[[ DATA SUPPLIED open ]]

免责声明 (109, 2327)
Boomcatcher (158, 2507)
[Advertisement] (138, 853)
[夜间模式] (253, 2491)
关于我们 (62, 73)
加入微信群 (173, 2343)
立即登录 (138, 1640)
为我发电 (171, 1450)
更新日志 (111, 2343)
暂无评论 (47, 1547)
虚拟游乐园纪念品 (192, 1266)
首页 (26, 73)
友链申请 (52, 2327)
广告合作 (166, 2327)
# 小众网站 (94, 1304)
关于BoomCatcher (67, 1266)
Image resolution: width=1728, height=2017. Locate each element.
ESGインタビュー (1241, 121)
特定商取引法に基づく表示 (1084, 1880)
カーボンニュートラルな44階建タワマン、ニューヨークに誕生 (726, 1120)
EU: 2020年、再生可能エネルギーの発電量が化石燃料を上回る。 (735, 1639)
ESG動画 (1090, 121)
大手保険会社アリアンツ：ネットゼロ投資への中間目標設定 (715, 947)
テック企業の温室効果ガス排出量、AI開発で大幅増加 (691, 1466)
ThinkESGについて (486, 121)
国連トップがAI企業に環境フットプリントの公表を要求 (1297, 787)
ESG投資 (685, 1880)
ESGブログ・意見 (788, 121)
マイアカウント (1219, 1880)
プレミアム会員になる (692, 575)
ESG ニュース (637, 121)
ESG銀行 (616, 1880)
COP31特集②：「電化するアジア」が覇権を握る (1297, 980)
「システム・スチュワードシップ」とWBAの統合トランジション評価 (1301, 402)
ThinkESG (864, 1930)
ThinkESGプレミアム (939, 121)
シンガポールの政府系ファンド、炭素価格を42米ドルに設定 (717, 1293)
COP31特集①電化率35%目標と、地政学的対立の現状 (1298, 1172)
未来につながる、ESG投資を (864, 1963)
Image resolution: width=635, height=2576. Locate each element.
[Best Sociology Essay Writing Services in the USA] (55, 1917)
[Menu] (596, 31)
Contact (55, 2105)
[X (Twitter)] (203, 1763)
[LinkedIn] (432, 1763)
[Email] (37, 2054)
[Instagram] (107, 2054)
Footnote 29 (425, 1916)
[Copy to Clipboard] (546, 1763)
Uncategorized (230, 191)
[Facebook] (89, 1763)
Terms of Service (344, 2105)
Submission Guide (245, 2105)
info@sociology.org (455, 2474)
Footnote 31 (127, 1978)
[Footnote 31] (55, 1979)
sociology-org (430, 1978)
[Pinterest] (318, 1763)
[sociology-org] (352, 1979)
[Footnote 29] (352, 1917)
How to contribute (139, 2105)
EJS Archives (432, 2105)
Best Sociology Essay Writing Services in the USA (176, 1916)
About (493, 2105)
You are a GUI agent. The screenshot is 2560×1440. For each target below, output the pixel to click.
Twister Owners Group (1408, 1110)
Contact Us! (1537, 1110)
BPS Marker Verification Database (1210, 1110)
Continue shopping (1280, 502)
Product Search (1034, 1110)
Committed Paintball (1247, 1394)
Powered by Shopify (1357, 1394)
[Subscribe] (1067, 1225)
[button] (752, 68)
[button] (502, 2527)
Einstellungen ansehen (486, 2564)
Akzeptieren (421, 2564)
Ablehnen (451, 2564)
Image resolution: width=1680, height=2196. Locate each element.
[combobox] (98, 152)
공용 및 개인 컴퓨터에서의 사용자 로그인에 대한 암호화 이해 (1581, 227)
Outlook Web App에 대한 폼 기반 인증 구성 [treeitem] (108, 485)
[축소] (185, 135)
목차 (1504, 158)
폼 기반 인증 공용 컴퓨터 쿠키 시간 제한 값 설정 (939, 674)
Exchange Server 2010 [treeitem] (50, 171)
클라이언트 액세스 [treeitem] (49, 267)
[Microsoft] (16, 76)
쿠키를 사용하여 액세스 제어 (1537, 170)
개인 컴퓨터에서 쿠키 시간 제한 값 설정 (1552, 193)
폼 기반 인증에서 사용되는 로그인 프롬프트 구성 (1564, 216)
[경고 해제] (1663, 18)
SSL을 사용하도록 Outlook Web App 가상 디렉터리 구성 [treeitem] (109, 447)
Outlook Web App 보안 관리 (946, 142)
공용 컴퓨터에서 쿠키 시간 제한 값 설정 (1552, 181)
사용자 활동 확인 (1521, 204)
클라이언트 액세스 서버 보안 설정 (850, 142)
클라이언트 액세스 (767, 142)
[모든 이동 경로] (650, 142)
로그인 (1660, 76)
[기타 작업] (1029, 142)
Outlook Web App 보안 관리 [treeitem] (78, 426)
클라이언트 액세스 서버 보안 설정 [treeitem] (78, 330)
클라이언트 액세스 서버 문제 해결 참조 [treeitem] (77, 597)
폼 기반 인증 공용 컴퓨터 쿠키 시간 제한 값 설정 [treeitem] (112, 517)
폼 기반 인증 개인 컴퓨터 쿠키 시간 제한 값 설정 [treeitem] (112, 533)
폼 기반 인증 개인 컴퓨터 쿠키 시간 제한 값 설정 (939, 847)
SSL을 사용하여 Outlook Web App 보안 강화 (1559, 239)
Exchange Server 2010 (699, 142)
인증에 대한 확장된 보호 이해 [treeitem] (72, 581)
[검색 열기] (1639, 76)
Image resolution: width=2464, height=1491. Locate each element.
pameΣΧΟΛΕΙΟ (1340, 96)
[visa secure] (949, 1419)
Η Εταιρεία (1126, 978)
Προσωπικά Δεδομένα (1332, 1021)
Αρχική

[[ DATA SUPPLIED closed ]]

Return the full listing. Leave every word as it stands.

免责声明 (109, 2327)
Boomcatcher (158, 2507)
[Advertisement] (138, 853)
[夜间模式] (253, 2491)
关于我们 (62, 73)
加入微信群 (173, 2343)
立即登录 (138, 1640)
为我发电 (171, 1450)
更新日志 (111, 2343)
暂无评论 (47, 1547)
虚拟游乐园纪念品 (192, 1266)
首页 (26, 73)
友链申请 (52, 2327)
广告合作 (166, 2327)
# 小众网站 (94, 1304)
关于BoomCatcher (67, 1266)
Image resolution: width=1728, height=2017. Locate each element.
ESGインタビュー (1241, 121)
特定商取引法に基づく表示 (1084, 1880)
カーボンニュートラルな44階建タワマン、ニューヨークに誕生 (726, 1120)
EU: 2020年、再生可能エネルギーの発電量が化石燃料を上回る。 (735, 1639)
ESG動画 (1090, 121)
大手保険会社アリアンツ：ネットゼロ投資への中間目標設定 (715, 947)
テック企業の温室効果ガス排出量、AI開発で大幅増加 (691, 1466)
ThinkESGについて (486, 121)
国連トップがAI企業に環境フットプリントの公表を要求 (1297, 787)
ESG投資 (685, 1880)
ESGブログ・意見 (788, 121)
マイアカウント (1219, 1880)
プレミアム会員になる (692, 575)
ESG ニュース (637, 121)
ESG銀行 (616, 1880)
COP31特集②：「電化するアジア」が覇権を握る (1297, 980)
「システム・スチュワードシップ」とWBAの統合トランジション評価 (1301, 402)
ThinkESG (864, 1930)
ThinkESGプレミアム (939, 121)
シンガポールの政府系ファンド、炭素価格を42米ドルに設定 (717, 1293)
COP31特集①電化率35%目標と、地政学的対立の現状 (1298, 1172)
未来につながる、ESG投資を (864, 1963)
Image resolution: width=635, height=2576. Locate each element.
[Best Sociology Essay Writing Services in the USA] (55, 1917)
[Menu] (596, 31)
Contact (55, 2105)
[X (Twitter)] (203, 1763)
[LinkedIn] (432, 1763)
[Email] (37, 2054)
[Instagram] (107, 2054)
Footnote 29 (425, 1916)
[Copy to Clipboard] (546, 1763)
Uncategorized (230, 191)
[Facebook] (89, 1763)
Terms of Service (344, 2105)
Submission Guide (245, 2105)
info@sociology.org (455, 2474)
Footnote 31 (127, 1978)
[Footnote 31] (55, 1979)
sociology-org (430, 1978)
[Pinterest] (318, 1763)
[sociology-org] (352, 1979)
[Footnote 29] (352, 1917)
How to contribute (139, 2105)
EJS Archives (432, 2105)
Best Sociology Essay Writing Services in the USA (176, 1916)
About (493, 2105)
You are a GUI agent. The screenshot is 2560×1440. For each target below, output the pixel to click.
Twister Owners Group (1408, 1110)
Contact Us! (1537, 1110)
BPS Marker Verification Database (1210, 1110)
Continue shopping (1280, 502)
Product Search (1034, 1110)
Committed Paintball (1247, 1394)
Powered by Shopify (1357, 1394)
[Subscribe] (1067, 1225)
[button] (752, 68)
[button] (502, 2527)
Einstellungen ansehen (486, 2564)
Akzeptieren (421, 2564)
Ablehnen (451, 2564)
Image resolution: width=1680, height=2196. Locate each element.
[combobox] (98, 152)
공용 및 개인 컴퓨터에서의 사용자 로그인에 대한 암호화 이해 (1581, 227)
Outlook Web App에 대한 폼 기반 인증 구성 [treeitem] (108, 485)
[축소] (185, 135)
목차 (1504, 158)
폼 기반 인증 공용 컴퓨터 쿠키 시간 제한 값 설정 (939, 674)
Exchange Server 2010 [treeitem] (50, 171)
클라이언트 액세스 [treeitem] (49, 267)
[Microsoft] (16, 76)
쿠키를 사용하여 액세스 제어 (1537, 170)
개인 컴퓨터에서 쿠키 시간 제한 값 설정 (1552, 193)
폼 기반 인증에서 사용되는 로그인 프롬프트 구성 (1564, 216)
[경고 해제] (1663, 18)
SSL을 사용하도록 Outlook Web App 가상 디렉터리 구성 [treeitem] (109, 447)
Outlook Web App 보안 관리 (946, 142)
공용 컴퓨터에서 쿠키 시간 제한 값 설정 (1552, 181)
사용자 활동 확인 (1521, 204)
클라이언트 액세스 서버 보안 설정 (850, 142)
클라이언트 액세스 (767, 142)
[모든 이동 경로] (650, 142)
로그인 (1660, 76)
[기타 작업] (1029, 142)
Outlook Web App 보안 관리 [treeitem] (78, 426)
클라이언트 액세스 서버 보안 설정 [treeitem] (78, 330)
클라이언트 액세스 서버 문제 해결 참조 [treeitem] (77, 597)
폼 기반 인증 공용 컴퓨터 쿠키 시간 제한 값 설정 [treeitem] (112, 517)
폼 기반 인증 개인 컴퓨터 쿠키 시간 제한 값 설정 [treeitem] (112, 533)
폼 기반 인증 개인 컴퓨터 쿠키 시간 제한 값 설정 (939, 847)
SSL을 사용하여 Outlook Web App 보안 강화 (1559, 239)
Exchange Server 2010 (699, 142)
인증에 대한 확장된 보호 이해 [treeitem] (72, 581)
[검색 열기] (1639, 76)
Image resolution: width=2464, height=1491. Locate each element.
pameΣΧΟΛΕΙΟ (1340, 96)
[visa secure] (949, 1419)
Η Εταιρεία (1126, 978)
Προσωπικά Δεδομένα (1332, 1021)
Αρχική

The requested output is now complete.